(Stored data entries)
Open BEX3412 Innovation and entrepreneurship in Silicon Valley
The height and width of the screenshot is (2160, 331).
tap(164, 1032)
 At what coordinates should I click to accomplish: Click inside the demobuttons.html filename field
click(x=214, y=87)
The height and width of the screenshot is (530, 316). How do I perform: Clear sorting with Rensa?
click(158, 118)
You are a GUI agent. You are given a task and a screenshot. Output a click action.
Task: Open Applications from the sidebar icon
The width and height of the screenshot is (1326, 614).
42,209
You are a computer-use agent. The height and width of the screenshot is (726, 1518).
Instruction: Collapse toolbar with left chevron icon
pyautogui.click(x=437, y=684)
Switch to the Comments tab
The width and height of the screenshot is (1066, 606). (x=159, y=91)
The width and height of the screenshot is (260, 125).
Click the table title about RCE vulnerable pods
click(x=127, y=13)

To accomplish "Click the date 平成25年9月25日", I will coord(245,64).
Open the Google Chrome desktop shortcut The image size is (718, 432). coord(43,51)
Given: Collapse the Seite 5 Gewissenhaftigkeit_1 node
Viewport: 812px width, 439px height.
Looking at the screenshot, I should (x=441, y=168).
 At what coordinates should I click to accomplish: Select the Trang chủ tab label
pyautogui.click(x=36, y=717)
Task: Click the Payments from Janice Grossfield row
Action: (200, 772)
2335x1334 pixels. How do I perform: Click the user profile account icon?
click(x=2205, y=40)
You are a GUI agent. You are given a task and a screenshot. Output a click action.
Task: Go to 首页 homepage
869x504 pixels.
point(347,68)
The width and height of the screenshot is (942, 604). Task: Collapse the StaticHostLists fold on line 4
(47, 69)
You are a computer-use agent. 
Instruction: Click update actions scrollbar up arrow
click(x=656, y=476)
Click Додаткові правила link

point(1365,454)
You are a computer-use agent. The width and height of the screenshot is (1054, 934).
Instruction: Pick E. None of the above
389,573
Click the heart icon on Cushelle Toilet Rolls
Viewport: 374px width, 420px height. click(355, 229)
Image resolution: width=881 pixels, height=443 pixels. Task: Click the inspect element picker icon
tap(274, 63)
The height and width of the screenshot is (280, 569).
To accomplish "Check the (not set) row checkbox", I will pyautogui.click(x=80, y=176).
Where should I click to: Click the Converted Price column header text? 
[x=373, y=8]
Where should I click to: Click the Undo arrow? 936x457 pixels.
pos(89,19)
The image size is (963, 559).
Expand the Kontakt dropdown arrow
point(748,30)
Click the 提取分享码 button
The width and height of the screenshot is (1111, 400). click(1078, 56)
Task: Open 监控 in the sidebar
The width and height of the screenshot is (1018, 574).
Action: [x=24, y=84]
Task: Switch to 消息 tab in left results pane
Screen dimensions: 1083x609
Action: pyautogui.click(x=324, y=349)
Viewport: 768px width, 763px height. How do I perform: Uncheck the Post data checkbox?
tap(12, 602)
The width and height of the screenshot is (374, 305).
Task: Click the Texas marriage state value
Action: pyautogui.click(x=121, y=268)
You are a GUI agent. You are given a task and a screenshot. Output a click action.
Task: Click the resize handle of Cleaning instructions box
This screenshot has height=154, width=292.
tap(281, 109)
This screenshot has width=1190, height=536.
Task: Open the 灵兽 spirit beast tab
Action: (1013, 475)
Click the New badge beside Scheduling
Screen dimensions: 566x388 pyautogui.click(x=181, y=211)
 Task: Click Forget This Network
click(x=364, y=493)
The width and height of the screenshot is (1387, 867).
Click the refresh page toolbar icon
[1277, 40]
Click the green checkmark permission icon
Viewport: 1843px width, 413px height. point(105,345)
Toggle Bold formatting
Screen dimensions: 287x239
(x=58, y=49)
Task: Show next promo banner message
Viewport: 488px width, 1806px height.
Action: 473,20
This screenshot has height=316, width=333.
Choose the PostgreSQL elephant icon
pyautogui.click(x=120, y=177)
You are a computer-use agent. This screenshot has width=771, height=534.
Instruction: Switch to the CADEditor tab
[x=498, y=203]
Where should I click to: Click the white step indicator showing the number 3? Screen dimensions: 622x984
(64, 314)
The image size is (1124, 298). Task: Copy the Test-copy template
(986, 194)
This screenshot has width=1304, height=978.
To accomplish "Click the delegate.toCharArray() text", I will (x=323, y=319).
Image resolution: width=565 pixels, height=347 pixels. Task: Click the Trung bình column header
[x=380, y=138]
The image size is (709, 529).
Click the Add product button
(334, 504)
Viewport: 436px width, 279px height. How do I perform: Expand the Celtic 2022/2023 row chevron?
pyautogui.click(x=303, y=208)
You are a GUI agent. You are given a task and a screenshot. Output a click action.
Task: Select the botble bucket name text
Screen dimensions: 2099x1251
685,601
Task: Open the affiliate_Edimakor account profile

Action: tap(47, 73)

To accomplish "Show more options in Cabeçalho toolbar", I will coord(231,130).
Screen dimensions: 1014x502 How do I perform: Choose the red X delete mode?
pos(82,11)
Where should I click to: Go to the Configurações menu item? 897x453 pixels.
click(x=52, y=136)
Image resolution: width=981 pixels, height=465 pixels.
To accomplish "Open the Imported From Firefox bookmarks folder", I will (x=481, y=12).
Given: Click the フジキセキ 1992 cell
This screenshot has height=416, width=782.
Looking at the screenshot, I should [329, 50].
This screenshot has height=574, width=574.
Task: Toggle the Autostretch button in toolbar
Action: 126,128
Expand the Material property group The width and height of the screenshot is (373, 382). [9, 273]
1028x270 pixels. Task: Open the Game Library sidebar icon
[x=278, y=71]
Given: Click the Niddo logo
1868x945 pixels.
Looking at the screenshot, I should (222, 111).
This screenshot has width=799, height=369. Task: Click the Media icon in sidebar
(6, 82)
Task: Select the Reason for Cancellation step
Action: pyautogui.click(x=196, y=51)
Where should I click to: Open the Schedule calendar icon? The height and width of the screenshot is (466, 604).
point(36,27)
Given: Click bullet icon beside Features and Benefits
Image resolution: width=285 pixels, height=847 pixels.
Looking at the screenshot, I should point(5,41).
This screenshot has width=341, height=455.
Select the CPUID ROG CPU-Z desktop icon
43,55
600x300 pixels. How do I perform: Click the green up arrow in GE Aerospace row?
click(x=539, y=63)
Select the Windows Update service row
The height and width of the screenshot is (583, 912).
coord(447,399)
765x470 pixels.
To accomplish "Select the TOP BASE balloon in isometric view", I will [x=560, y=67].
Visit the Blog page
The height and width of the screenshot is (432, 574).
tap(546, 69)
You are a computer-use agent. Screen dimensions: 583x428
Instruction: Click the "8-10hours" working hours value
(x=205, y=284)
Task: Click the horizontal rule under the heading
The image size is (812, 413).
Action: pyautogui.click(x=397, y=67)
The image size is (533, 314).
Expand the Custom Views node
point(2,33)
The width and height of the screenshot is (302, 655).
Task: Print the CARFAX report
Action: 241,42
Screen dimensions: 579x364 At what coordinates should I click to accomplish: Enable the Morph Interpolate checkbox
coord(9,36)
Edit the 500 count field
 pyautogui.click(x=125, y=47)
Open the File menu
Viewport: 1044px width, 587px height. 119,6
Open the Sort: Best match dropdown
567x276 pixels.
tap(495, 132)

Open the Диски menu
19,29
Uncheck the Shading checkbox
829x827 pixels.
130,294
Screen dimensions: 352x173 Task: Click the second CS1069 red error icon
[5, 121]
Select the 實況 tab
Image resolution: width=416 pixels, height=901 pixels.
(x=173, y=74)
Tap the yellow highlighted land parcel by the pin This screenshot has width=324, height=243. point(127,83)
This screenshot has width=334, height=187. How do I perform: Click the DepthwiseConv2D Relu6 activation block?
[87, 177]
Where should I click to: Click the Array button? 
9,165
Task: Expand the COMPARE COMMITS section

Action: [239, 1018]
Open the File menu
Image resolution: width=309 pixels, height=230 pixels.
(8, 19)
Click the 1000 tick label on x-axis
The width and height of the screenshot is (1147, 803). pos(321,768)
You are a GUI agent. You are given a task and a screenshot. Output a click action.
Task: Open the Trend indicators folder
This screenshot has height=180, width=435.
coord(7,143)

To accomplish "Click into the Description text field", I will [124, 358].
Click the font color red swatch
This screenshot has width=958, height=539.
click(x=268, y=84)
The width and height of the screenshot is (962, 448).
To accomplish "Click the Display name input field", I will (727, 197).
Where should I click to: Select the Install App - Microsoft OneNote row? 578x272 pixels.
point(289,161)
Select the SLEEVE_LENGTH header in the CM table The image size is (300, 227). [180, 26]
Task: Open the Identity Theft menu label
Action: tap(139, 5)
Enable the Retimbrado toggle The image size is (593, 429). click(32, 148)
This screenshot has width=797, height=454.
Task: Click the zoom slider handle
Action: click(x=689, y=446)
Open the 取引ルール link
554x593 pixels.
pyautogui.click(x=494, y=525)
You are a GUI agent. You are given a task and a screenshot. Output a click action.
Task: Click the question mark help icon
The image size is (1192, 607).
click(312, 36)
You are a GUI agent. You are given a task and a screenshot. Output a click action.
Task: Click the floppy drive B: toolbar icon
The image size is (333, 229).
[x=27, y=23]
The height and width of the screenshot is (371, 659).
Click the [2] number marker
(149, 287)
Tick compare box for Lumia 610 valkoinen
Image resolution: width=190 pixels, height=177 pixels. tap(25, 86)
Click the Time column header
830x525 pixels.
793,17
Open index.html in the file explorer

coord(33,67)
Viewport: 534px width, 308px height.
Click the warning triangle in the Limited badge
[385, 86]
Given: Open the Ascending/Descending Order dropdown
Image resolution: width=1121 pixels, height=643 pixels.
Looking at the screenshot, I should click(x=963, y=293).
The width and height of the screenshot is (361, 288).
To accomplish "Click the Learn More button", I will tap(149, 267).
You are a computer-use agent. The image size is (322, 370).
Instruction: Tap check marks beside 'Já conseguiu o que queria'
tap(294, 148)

-- PROBLEM DETAILS --
Quote the lines above word for word, from the one holding "Click the 1000 tick label on x-axis" through the one holding "point(289,161)", both included.

-- THE COMPLETED TASK --
Click the 1000 tick label on x-axis
The width and height of the screenshot is (1147, 803). pos(321,768)
You are a GUI agent. You are given a task and a screenshot. Output a click action.
Task: Open the Trend indicators folder
This screenshot has height=180, width=435.
coord(7,143)

To accomplish "Click into the Description text field", I will [124, 358].
Click the font color red swatch
This screenshot has width=958, height=539.
click(x=268, y=84)
The width and height of the screenshot is (962, 448).
To accomplish "Click the Display name input field", I will (727, 197).
Where should I click to: Select the Install App - Microsoft OneNote row? 578x272 pixels.
point(289,161)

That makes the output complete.